Roberto Garrido Padin (born 1945 in Brazil) is a bishop of the Independent Catholic Church, based at the church of Santa Barbara in Salvador de Bahia, Northern Brazil.

Roberto Garrido Padin was born into a Spanish family. He was ordained a priest in 1972 by Bishop Luigi Mascolo of the Brazilian Catholic Apostolic Church, and served as a parish priest and as secretary to the bishop. He was consecrated a bishop by Manoel Ceia Laranjeira on 2 May 1989 at Salvador de Bahia. Bishop Manoel Ceia Laranjeira had been consecrated bishop in 1951 by Bishop Salomão Barbosa Ferraz of the Free Catholic Church of Brazil. Bishop Roberto Garrido Padin currently serves as bishop of the Diocese of Salvador de Bahia of the Independent Catholic Apostolic Church of Brazil.

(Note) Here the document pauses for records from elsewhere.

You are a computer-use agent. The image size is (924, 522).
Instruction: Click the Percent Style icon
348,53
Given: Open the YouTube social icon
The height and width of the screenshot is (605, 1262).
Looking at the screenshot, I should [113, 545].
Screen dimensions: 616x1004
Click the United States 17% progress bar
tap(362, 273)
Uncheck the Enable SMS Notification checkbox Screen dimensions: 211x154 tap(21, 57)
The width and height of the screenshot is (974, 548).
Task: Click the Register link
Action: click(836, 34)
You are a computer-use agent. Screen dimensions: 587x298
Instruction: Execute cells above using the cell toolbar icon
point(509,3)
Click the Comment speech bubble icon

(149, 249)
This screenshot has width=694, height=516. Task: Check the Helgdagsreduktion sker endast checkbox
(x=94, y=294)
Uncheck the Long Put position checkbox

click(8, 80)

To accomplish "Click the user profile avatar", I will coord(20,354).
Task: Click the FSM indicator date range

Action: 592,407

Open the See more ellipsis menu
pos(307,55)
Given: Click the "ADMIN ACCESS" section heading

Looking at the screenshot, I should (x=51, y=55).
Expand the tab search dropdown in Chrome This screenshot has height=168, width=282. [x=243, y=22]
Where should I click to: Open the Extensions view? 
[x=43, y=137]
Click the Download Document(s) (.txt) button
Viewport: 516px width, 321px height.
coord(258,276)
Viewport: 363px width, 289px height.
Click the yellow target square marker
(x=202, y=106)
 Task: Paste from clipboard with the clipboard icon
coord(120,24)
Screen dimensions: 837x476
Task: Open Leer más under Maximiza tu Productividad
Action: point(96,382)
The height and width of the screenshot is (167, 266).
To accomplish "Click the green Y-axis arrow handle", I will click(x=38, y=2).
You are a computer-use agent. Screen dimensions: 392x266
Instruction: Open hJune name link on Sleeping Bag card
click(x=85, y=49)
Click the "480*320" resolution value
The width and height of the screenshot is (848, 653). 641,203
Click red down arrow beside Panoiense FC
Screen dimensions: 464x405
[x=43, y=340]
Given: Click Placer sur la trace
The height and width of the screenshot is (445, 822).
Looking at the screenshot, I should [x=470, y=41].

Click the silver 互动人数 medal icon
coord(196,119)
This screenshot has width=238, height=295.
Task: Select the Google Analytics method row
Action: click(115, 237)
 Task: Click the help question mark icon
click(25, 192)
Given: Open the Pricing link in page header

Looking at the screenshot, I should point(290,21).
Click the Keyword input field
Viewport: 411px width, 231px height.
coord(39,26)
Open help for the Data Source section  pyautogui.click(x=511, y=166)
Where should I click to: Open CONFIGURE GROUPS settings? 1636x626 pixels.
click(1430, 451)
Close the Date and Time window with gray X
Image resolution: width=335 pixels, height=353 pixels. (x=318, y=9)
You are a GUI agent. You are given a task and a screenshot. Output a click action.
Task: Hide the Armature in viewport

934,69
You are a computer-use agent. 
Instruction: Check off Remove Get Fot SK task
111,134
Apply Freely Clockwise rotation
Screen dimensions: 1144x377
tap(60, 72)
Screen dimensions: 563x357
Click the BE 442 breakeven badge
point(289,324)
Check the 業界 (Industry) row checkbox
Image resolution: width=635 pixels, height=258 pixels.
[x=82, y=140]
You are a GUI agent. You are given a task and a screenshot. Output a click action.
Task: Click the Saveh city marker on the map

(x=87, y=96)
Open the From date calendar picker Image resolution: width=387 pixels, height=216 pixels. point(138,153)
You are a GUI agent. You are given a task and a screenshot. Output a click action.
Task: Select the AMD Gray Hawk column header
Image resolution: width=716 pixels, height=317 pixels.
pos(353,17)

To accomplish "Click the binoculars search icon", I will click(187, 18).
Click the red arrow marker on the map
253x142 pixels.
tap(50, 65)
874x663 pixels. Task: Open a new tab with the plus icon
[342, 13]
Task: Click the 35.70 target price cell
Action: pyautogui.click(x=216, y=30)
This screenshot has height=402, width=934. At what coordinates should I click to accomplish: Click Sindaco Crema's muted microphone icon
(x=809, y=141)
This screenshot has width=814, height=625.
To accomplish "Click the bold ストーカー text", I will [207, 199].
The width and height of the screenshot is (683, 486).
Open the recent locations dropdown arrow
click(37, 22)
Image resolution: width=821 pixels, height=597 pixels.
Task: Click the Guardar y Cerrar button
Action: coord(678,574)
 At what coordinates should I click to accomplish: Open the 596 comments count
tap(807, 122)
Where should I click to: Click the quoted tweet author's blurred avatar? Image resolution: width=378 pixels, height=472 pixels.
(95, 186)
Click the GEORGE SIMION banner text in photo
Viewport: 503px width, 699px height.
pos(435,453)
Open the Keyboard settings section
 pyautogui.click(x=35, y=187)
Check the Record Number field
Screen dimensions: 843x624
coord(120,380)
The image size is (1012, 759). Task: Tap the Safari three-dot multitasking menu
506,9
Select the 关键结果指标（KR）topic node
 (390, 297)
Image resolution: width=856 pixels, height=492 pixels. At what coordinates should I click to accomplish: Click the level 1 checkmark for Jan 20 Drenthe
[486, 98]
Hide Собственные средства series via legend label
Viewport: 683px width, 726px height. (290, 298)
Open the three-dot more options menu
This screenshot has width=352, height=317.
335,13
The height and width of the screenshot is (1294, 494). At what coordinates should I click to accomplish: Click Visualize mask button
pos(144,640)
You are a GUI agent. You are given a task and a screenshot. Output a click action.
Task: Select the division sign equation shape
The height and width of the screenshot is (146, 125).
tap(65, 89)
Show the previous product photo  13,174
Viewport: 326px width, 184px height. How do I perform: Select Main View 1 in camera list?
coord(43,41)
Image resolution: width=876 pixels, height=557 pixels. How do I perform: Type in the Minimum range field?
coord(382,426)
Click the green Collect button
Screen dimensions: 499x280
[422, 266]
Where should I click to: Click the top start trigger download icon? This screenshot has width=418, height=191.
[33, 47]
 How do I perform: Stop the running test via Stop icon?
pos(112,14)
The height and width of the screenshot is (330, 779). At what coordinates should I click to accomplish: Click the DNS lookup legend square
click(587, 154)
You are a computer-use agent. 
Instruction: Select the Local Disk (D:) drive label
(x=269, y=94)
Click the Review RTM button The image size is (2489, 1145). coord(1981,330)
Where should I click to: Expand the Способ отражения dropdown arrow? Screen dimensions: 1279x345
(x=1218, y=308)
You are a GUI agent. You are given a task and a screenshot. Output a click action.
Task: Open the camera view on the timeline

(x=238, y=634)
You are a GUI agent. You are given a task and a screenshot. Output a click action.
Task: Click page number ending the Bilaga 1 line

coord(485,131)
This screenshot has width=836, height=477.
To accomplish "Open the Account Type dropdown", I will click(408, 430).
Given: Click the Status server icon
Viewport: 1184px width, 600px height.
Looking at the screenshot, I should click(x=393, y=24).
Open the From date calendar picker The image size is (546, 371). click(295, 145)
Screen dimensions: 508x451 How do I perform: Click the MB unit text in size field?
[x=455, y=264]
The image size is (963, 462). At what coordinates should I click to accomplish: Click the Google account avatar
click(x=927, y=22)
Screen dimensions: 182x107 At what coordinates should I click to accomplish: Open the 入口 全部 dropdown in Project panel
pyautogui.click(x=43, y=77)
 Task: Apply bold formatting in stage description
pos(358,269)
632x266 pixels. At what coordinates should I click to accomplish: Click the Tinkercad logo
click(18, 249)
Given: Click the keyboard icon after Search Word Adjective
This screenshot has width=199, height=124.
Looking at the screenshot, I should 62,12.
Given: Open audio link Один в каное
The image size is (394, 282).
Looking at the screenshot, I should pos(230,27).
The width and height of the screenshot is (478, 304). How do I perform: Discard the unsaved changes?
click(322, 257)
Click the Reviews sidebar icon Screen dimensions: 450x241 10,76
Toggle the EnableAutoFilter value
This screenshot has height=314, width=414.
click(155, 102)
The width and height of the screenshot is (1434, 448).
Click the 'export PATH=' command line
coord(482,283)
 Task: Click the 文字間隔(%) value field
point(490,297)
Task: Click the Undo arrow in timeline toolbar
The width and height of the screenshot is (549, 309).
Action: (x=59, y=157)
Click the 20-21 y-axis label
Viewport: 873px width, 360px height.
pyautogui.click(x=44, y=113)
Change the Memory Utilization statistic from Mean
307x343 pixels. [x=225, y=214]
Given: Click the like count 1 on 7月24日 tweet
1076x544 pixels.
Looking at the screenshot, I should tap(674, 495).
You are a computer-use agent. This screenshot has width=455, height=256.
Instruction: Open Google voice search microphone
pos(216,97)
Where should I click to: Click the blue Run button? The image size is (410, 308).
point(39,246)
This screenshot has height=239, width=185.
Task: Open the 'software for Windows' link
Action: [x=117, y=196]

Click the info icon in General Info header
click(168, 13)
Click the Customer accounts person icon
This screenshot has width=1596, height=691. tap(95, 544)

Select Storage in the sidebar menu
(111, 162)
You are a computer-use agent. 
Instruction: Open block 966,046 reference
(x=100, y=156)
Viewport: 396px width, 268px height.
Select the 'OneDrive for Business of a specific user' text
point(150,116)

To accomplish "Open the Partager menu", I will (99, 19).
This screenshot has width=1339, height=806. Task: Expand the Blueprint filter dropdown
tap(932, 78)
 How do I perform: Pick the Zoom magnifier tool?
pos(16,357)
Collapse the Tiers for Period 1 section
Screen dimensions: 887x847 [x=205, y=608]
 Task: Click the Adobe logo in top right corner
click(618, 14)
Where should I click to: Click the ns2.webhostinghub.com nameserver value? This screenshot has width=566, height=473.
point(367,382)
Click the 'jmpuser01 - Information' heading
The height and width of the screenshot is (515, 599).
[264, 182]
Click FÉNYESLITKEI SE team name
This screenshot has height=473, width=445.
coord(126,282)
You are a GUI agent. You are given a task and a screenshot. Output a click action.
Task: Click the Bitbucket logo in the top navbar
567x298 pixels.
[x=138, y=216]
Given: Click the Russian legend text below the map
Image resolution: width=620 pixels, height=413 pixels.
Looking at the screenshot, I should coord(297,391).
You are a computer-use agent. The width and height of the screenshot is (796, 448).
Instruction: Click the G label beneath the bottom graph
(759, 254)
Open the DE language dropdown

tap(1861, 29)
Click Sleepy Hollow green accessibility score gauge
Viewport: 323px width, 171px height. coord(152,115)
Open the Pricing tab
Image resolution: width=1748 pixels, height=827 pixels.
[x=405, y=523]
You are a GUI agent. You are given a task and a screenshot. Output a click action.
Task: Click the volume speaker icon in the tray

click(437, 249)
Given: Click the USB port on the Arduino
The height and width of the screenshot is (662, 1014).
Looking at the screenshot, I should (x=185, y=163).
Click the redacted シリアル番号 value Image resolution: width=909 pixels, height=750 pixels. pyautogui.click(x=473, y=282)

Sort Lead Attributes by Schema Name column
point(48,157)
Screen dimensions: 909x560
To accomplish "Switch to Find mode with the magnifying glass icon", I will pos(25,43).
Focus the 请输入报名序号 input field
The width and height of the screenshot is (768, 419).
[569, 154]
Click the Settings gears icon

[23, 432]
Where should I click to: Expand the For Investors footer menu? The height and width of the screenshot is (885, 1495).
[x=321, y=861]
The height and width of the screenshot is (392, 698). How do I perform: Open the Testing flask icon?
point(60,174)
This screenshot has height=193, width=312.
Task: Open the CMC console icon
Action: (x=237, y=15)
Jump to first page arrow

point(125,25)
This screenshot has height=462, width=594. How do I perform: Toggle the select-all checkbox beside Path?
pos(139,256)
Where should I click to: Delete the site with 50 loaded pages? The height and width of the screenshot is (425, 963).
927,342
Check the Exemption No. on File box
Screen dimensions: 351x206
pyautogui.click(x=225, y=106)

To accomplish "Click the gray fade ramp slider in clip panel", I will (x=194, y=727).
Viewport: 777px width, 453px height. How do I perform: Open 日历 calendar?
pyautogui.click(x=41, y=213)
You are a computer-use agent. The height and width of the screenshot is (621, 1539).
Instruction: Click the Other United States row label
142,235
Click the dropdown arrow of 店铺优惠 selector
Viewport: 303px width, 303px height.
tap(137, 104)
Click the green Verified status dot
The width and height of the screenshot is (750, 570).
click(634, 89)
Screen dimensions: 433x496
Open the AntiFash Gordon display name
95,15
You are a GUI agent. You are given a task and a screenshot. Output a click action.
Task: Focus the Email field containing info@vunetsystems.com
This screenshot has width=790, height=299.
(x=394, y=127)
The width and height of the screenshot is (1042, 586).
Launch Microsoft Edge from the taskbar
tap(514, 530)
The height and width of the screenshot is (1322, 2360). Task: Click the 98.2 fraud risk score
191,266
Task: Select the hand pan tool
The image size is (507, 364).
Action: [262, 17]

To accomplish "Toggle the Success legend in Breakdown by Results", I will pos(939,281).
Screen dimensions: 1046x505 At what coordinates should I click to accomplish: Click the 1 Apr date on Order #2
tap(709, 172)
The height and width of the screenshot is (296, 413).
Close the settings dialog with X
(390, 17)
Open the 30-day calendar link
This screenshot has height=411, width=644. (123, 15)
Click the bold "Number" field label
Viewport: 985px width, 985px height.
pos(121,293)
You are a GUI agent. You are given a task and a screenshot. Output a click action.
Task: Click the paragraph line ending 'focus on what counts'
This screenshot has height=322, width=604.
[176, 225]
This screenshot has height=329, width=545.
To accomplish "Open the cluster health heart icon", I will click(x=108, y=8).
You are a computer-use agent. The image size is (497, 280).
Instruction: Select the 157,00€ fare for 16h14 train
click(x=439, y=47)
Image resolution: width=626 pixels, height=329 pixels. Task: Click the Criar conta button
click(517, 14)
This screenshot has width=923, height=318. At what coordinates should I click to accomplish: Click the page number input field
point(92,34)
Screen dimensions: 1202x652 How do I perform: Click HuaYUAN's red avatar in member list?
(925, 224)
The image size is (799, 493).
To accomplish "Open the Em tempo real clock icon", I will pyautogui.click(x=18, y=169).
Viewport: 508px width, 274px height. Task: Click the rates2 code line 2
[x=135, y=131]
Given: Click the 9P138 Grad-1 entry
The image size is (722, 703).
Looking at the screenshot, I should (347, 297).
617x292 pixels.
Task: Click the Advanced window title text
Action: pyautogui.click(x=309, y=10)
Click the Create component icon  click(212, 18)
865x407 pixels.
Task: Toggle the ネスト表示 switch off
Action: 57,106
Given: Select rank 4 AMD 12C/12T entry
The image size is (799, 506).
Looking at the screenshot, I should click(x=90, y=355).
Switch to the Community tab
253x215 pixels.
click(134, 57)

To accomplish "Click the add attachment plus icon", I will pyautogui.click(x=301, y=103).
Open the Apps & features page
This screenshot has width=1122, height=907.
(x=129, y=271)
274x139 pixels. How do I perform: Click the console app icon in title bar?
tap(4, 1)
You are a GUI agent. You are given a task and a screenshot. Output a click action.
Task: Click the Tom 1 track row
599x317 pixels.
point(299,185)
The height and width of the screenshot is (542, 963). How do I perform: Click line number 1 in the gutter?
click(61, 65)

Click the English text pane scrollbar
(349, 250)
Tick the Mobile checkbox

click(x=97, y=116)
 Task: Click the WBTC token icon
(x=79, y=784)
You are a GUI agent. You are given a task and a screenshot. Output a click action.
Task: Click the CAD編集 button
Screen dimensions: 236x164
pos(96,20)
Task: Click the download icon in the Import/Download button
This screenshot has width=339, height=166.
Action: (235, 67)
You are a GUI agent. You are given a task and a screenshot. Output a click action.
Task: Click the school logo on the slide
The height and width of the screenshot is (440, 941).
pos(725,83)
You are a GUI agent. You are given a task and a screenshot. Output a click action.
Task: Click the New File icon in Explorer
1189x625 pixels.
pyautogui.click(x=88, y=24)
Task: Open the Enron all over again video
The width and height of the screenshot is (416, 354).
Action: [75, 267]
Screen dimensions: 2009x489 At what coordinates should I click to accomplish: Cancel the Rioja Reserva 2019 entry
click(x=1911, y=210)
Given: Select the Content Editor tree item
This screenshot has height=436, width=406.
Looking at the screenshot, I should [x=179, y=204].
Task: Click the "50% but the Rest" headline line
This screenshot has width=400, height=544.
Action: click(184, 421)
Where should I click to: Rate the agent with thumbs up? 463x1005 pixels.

Garrido Padin reached the attention of the world media in 2002 as having been the Principal Consecrator, in 1998, of the Argentine bishop Rómulo Antonio Braschi of the Catholic Apostolic Charismatic Church of Jesus the King, who controversially attempted to "ordain" the group of women known as the Danube Seven into the Roman Catholic priesthood.

== Sources ==
- http://www.igrejacatolicaindependente.com.br
- http://www.independentmovement.us/index.php?title=Historical_Jurisdictions
- Jarvis, Edward (2018). "God, Land & Freedom: the true story of ICAB"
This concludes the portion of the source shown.